Passei os últimos três
anos vendo uma sombra. Uma sombra com um joelho que já não ajudava, com um
braço que ficou mais “curto”, com um ombro que sentia o peso do tempo. O que
vagava pelas quadras, com lampejos de genialidade, era quase um espectro que
carregava o rosto que havia pertencido a um grande gênio.
As estrelas, quando
começam a ficar sem combustível, vão se apagando, até que, em um último
espetáculo, explodem em uma supernova extremamente brilhante. Kobe foi uma
estrela de primeira grandeza e como tal, fez de sua última apresentação um
espetáculo de brilho intenso. Despediu-se seguindo o roteiro que praticou por
tantos anos e fez ressurgir na memória de todos a noção exata do que era um
jogo de Kobe Bryant.
Em um ginásio lotado de
fãs e amigos, Kobe deu início ao seu ato final, arremessava muito e a cada
ponto o ginásio vibrava como se fosse o último. Foram muitos últimos pontos.

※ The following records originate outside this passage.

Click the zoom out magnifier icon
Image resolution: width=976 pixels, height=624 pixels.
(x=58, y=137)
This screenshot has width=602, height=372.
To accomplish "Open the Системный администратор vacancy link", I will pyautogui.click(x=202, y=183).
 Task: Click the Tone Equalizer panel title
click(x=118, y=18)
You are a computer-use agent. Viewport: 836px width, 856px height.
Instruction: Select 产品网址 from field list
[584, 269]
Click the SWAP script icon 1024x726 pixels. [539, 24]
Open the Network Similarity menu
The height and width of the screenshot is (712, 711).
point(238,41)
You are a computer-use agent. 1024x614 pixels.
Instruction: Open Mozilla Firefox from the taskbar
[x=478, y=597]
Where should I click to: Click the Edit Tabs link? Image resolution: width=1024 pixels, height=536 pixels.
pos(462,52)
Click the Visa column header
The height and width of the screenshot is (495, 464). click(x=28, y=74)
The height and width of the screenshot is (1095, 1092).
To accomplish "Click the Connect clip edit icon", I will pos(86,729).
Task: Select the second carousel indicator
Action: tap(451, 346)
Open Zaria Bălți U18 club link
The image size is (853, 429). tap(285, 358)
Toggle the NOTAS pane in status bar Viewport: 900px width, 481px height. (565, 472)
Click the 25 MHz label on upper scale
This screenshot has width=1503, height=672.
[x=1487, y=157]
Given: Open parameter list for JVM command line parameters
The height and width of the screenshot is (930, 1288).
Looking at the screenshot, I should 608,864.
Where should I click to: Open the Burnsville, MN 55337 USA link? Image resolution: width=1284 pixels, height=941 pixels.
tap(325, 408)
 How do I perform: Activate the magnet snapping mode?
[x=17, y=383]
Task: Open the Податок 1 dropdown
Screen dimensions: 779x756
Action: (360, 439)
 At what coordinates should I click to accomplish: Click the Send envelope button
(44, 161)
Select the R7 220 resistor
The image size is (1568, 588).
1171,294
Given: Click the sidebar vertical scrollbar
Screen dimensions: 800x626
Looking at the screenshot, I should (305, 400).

Ainda assim o fraquíssimo time do Lakers permanecia atrás no placar. Uma
derrota já esperada, mais uma entre tantas que vieram esse ano. Não importava,
aquela noite era sobre se despedir e agradecer a Kobe. Shaquille O’Neal, que
foi amigo, virou desafeto e voltou a ser amigo de Bryant, havia pedido 50
pontos. Uma brincadeira, é claro. O recorde de um jogador na temporada que
estava terminando era 59, o de Kobe então, 38. O segundo quarto de partida
terminou com o Utah Jazz vencendo por uma margem relativamente confortável. Mas
sequer vou dizer o placar exato, nem lembro, não tem importância nenhuma.
O importante é que o
ginásio continuava vibrando, pois os últimos pontos continuavam se acumulando,
os 38 de melhor marca da temporada foram ficando perto, o público foi se
animando, a marca foi superada, e então era questão de fazer um jogo de 40 pontos.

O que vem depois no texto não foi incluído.